Asked about the nature of their collaboration, Brown explains, “Bea … was in front of the camera and we were letting her discover things in real time and keep that sight line there. I was holding footage and trying to sit with it to put it together. So she’s collecting puzzle pieces, handing them to me, and I’m trying to figure them out.”
The expertise of the members of the Kikuyu community, like Njenga, who is a producer on the film, helped shape the documentary, Brown says. Without him, they would not have been able to obtain the footage they captured of young Stephen on the plantation, for example. “What we found in Stephen was a boy with very deep questions and thoughtful questions,” Brown says. “We just allowed his curiosity to [lead us].”

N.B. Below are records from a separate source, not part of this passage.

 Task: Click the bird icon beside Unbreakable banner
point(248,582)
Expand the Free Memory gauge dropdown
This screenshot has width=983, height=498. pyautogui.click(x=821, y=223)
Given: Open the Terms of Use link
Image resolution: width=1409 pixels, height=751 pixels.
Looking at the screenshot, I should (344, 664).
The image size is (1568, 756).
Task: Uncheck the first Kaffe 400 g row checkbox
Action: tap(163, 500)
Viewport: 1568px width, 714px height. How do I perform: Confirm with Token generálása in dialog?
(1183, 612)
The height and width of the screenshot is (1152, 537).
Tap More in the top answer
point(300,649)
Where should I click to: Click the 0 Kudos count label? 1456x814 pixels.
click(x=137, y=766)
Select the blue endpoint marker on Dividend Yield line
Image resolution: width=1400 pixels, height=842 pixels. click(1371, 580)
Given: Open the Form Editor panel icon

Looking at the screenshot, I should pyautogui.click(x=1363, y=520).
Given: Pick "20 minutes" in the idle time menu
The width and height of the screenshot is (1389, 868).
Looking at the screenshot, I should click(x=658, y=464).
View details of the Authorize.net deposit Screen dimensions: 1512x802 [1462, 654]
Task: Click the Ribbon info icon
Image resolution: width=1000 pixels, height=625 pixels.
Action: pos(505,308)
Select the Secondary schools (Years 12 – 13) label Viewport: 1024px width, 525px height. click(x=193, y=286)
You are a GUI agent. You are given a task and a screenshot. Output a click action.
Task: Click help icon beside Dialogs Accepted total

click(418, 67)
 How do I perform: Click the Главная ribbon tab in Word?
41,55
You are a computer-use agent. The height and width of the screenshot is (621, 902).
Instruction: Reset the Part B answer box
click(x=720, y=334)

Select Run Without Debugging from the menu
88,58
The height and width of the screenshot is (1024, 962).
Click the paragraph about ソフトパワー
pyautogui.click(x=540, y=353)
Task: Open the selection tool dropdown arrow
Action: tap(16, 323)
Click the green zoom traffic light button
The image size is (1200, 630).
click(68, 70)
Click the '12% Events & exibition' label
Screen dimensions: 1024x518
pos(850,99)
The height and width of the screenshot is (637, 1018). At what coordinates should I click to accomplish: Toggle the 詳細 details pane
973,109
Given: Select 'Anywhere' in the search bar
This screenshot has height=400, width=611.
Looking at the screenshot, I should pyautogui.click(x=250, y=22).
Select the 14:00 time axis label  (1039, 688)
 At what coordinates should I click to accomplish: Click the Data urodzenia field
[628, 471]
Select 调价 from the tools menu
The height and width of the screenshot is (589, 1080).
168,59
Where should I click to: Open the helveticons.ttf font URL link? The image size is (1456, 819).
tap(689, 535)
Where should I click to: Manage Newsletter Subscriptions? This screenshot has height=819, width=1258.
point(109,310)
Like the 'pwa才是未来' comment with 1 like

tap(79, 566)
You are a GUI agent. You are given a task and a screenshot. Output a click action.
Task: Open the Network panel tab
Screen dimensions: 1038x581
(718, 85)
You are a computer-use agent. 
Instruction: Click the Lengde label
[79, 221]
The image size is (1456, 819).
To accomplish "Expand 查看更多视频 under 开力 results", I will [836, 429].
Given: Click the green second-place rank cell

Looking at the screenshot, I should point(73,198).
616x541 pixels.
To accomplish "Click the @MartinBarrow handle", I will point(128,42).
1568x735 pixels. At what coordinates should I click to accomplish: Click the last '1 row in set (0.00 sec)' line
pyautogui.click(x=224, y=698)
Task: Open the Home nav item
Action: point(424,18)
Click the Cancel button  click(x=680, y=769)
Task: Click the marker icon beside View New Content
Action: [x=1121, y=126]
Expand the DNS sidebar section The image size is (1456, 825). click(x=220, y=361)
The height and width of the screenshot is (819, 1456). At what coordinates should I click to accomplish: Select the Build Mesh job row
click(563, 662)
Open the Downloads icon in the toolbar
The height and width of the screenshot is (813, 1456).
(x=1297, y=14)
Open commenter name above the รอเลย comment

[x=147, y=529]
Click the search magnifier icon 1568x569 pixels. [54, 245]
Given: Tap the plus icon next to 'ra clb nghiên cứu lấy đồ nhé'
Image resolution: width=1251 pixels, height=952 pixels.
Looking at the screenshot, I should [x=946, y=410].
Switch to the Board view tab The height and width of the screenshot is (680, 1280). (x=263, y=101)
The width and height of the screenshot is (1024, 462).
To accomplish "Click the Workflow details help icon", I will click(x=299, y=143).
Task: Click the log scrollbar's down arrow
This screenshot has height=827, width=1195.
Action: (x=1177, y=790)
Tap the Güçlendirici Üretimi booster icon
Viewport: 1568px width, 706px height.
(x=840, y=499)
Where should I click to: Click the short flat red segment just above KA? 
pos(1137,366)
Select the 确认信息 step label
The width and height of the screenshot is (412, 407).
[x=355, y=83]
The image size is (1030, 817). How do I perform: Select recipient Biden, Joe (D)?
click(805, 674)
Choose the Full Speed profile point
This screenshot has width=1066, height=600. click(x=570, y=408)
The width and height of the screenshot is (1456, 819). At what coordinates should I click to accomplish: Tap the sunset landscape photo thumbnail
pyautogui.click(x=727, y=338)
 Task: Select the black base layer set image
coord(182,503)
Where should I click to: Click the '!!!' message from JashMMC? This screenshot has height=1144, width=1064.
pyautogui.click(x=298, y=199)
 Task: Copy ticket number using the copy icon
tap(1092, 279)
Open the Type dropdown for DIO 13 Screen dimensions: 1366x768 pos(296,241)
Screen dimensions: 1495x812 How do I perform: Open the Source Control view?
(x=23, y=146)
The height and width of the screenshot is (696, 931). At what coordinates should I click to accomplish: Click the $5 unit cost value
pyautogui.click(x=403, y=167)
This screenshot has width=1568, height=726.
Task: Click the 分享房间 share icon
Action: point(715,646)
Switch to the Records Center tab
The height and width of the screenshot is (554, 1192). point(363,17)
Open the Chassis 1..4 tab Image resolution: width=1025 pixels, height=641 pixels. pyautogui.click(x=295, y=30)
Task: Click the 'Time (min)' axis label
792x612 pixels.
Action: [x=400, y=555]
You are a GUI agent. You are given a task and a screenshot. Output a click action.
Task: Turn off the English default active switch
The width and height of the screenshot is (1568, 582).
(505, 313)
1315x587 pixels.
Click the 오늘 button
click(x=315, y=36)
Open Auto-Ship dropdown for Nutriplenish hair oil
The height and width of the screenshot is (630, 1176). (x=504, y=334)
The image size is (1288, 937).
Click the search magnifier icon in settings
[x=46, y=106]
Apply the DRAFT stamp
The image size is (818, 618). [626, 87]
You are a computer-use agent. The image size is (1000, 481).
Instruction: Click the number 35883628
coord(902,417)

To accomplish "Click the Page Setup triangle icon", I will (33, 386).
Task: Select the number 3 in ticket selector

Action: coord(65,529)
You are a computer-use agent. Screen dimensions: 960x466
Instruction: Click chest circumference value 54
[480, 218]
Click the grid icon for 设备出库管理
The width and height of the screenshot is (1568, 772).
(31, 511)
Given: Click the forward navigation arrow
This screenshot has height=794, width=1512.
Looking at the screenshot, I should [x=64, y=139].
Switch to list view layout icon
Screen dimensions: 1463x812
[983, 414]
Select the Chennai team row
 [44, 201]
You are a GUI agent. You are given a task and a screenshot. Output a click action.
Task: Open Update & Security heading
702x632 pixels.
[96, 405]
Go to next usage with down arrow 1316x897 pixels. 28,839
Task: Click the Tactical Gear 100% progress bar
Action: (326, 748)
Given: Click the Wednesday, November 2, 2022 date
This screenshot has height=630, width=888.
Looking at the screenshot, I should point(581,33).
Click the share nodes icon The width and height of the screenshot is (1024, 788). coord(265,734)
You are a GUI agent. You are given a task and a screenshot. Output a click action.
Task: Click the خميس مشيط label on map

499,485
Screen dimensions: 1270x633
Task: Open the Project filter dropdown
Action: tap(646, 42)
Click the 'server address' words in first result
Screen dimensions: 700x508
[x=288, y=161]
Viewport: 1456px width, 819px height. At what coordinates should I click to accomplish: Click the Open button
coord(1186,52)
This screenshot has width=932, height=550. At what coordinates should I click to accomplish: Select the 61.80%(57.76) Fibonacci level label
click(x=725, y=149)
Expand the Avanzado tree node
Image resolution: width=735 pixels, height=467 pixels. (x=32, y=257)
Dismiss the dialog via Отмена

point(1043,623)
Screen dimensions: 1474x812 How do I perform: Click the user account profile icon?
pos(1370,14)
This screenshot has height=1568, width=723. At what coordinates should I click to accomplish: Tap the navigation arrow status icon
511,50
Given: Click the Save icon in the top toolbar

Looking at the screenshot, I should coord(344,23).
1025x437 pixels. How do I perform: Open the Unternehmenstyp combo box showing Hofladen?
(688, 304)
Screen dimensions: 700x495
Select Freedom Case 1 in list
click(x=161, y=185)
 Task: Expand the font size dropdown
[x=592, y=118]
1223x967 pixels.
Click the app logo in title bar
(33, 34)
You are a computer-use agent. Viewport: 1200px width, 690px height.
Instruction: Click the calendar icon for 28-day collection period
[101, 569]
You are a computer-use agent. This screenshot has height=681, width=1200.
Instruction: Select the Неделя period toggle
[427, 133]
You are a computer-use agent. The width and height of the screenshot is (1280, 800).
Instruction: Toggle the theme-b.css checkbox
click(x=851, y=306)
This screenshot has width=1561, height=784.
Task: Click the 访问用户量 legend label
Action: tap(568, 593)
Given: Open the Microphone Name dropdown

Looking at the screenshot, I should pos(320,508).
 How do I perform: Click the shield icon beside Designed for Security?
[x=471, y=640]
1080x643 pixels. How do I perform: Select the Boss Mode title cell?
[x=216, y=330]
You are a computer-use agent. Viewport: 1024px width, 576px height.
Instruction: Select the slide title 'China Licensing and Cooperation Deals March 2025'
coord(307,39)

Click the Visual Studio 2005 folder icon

As the Q&A session comes to a close, Njenga is the last to speak: “It’s amazing how there is power in a people. I’ve been part of a community. As I say in the film, I’m a tea child. But that identity is just that in itself. But when you have outside people who come and see a different light of things, now you’re able to realize that you’re not alone. You’re part of a larger community. Honoring and respecting the norms and values of a community is what makes a story a story. It’s not individualistic, but it’s communal. It’s a people, and that resonates across the globe.”